Exercise — Restate word for word the lines of the records below, starting at the line that contains "You are a GUI" and ending at the line that contains "The width and", with both of those lines included and nothing else.

Data records —
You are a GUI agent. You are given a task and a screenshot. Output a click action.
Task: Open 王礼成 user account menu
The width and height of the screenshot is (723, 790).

==

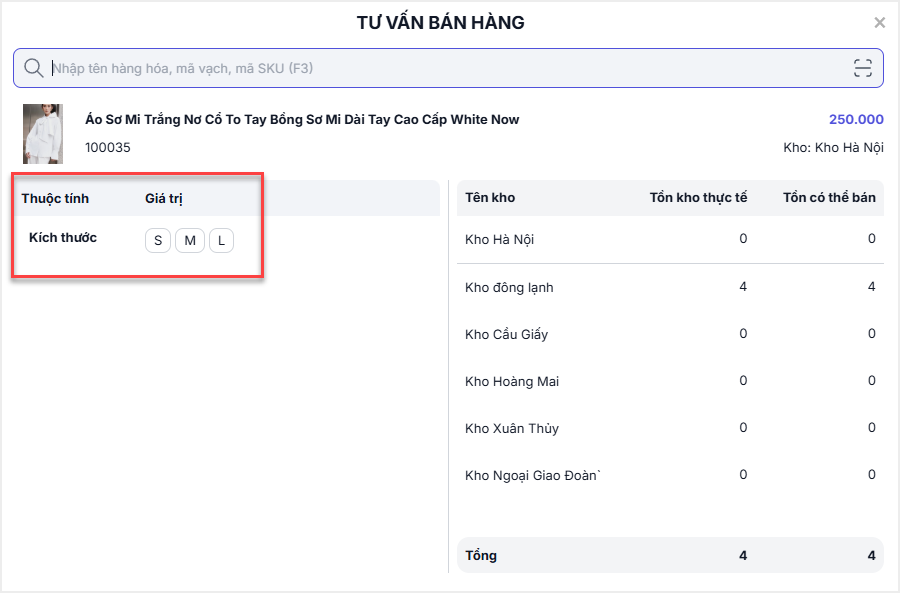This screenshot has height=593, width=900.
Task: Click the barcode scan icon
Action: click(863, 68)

Answer below —
You are a GUI agent. You are given a task and a screenshot. Output a click action.
Task: Open 王礼成 user account menu
The width and height of the screenshot is (723, 790).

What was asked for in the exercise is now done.